Rimini misteriosa
Mostri
Siamo agli inizi del Seicento. Don Giacomo Antonio Pedroni, canonico della Cattedrale di Santa Colomba, si aggira curioso fra le bancarelle della piazza Grande o di Sant'Antonio (oggi Tre Martiri), cuore economico della città e animatissimo centro di scambi commerciali e sociali. Sotto i portici del lato monte si aprono numerose botteghe di alimentari, tessuti e manufatti artigianali. Dal lato opposto spira l'odore acre delle beccherie. Le sovrasta, da ormai mezzo secolo, la torre dell'orologio e le affianca la mole di tre chiese. La piazza ospita, oltre al mercato settimanale, fiere di bestiame, giochi, palii, tornei, corsi e balli carnevaleschi, processioni, prediche quaresimali. Vi bazzicano guitti e cantastorie, ciarlatani e ladruncoli. E, talora, singolari passeggeri che esibiscono a pagamento le loro inconsuete e arcimboldesche fattezze: i cosiddetti "mostri".
Siamo in età barocca, e il meraviglioso attrae morbosamente. Si occupano di teratologia medici e naturalisti del calibro di Ulisse Aldrovandi, Fortunio Liceti e Ambroise Parè (ricordiamo, per inciso, che sulle mostruosità animali e vegetali - vitelli a due teste e gatti siamesi - disquisirà, nel 1749, anche il riminese Giovanni Bianchi, in arte Jano Planco). I gabinetti dei collezionisti traboccano di corni d'unicorno e di mummie di sirene, di salamandre e di radici di mandragora, di autentici scherzi di natura e di assemblaggi truffaldini. Il pubblico di tutti i ceti fa letteralmente a cazzotti - crudelmente - per ammirare eccentrici sembianti e membra fuori squadro.
Il 9 ottobre 1627 don Pedroni ha la ventura di conoscere una donna barbuta: una "forestiera dell'età sua sopra i cinquant'anni, di carne olivastra", portata in giro per l'Italia dal non disinteressato consorte. Costei ha una barba nera "lunga un palmo" e "il pelo nero sopra le tette com'hanno molti uomini". L'irsuta signora racconta, con voce inequivocabilmente femminile, di essere nativa di Cum, villaggio mongolo tra Vis e Cassi (accoppiata che in un riminese d.o.c. suscita, per assonanza, qualche ilarità), e che l'onor del mento le era cominciato a spuntare a quattordici anni. Aveva avuto due figli, che non erano sopravvissuti. Un'altra donna barbuta farà tappa a Rimini due secoli dopo, nel settembre del 1815. Filippo Giangi, poco cavallerescamente, paragonerà la sua fluente barba a quella dei frati Cappuccini.

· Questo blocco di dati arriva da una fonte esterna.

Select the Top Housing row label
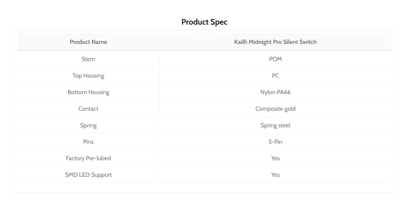Screen dimensions: 406x204 pyautogui.click(x=88, y=76)

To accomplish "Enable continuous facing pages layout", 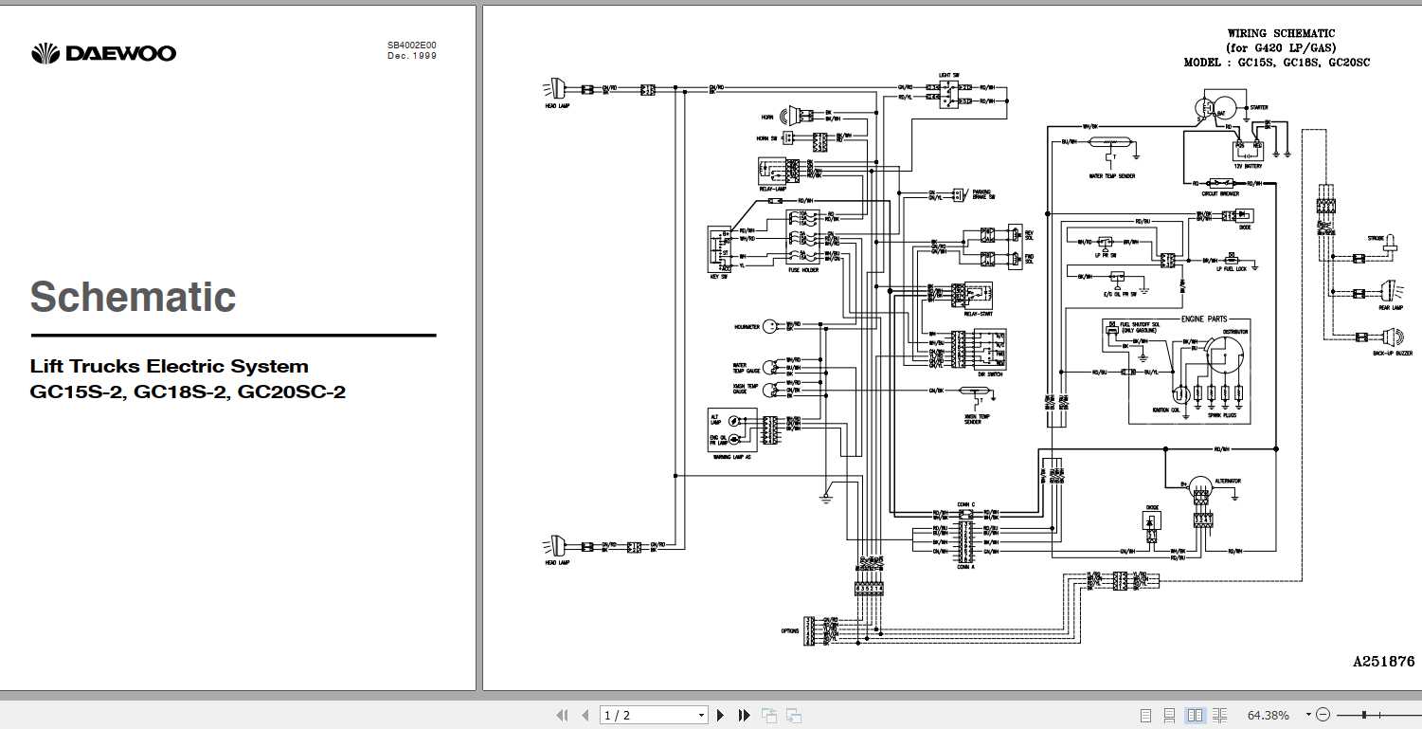I will (1221, 715).
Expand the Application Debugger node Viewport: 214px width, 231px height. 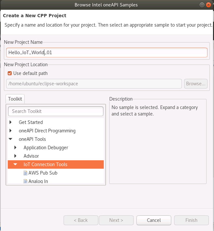point(15,148)
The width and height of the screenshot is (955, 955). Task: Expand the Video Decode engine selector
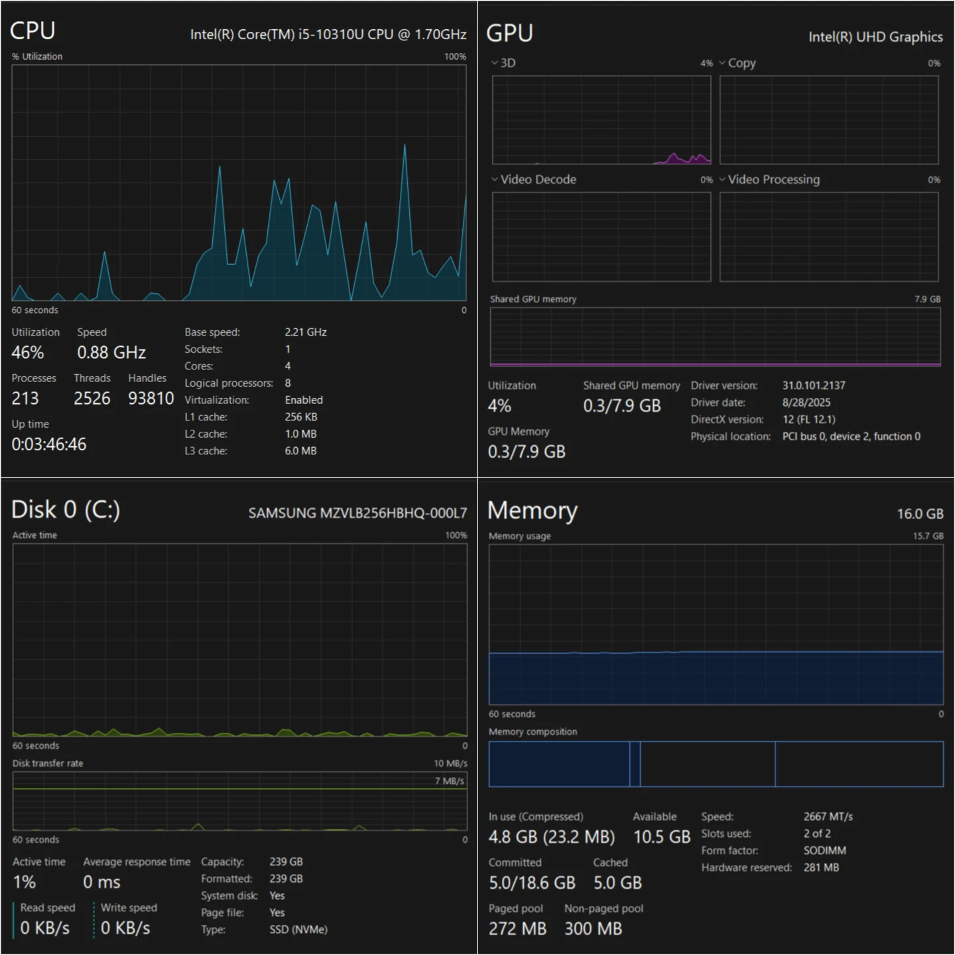495,180
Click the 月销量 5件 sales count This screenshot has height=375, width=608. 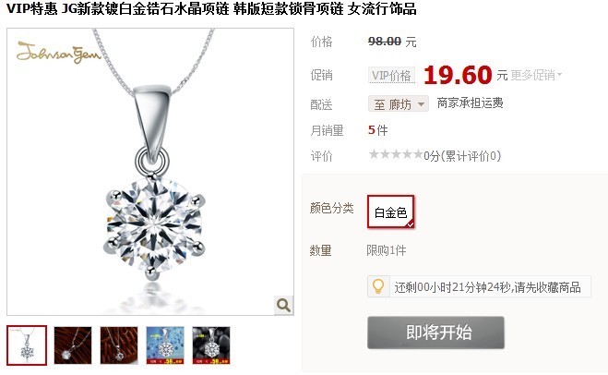click(377, 130)
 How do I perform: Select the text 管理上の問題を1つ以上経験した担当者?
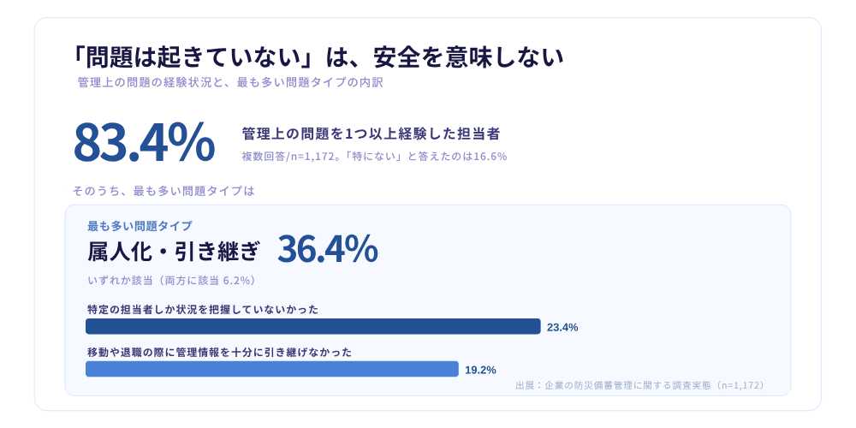click(372, 133)
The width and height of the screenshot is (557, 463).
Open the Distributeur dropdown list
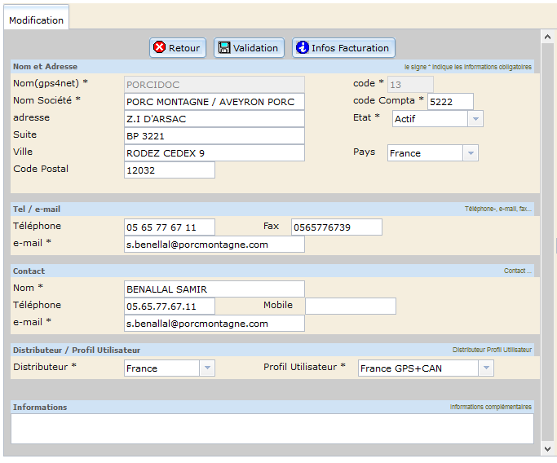pos(207,368)
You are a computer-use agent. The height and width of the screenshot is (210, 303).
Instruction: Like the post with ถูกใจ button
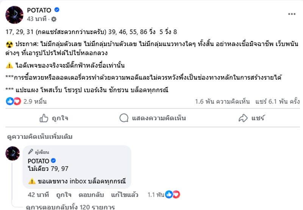pos(54,118)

Il 6 ottobre 1619, nella bottega del barbiere Mengarello, don Pedroni fa la conoscenza con un'autentica celebrità nel ramo: due gemelli maschi dell'età di due anni e mezzo, di cui il maggiore - "gagliardo et robusto oltre ogni modo" - ha attaccato al corpo, all'altezza dell'ombelico, "un altro putto" con due braccia e una sola gamba, gli occhi chiusi, "i denti in bocca", quantunque non mangi e "riceva nutrimento" dal fratello. Sono entrambi "di capelli biondi e crespi" e - a detta del padre - genovesi e battezzati: il maggiore col nome di Lazzaro e l'altro con quello di Giovan Battista. Lazzaro veste una "ciammarrina di drappo turchino" e Giovan Battista "un abito di bambagia bianca". Ospiti abituali delle corti e della nobiltà più titolata, Lazzaro e Giovan Battista Colloredo (è questo il loro cognome) continueranno a vestire con ricercata eleganza anche in età adulta, come mostra il ritratto che se ne è conservato. Lazzaro è in man tello, calzoni con falpalà, scarpini col tacco. Dal giustacuore aperto il gemello parassita si rovescia indietro, in una sorta di cieco tuffo nell'Ignoto.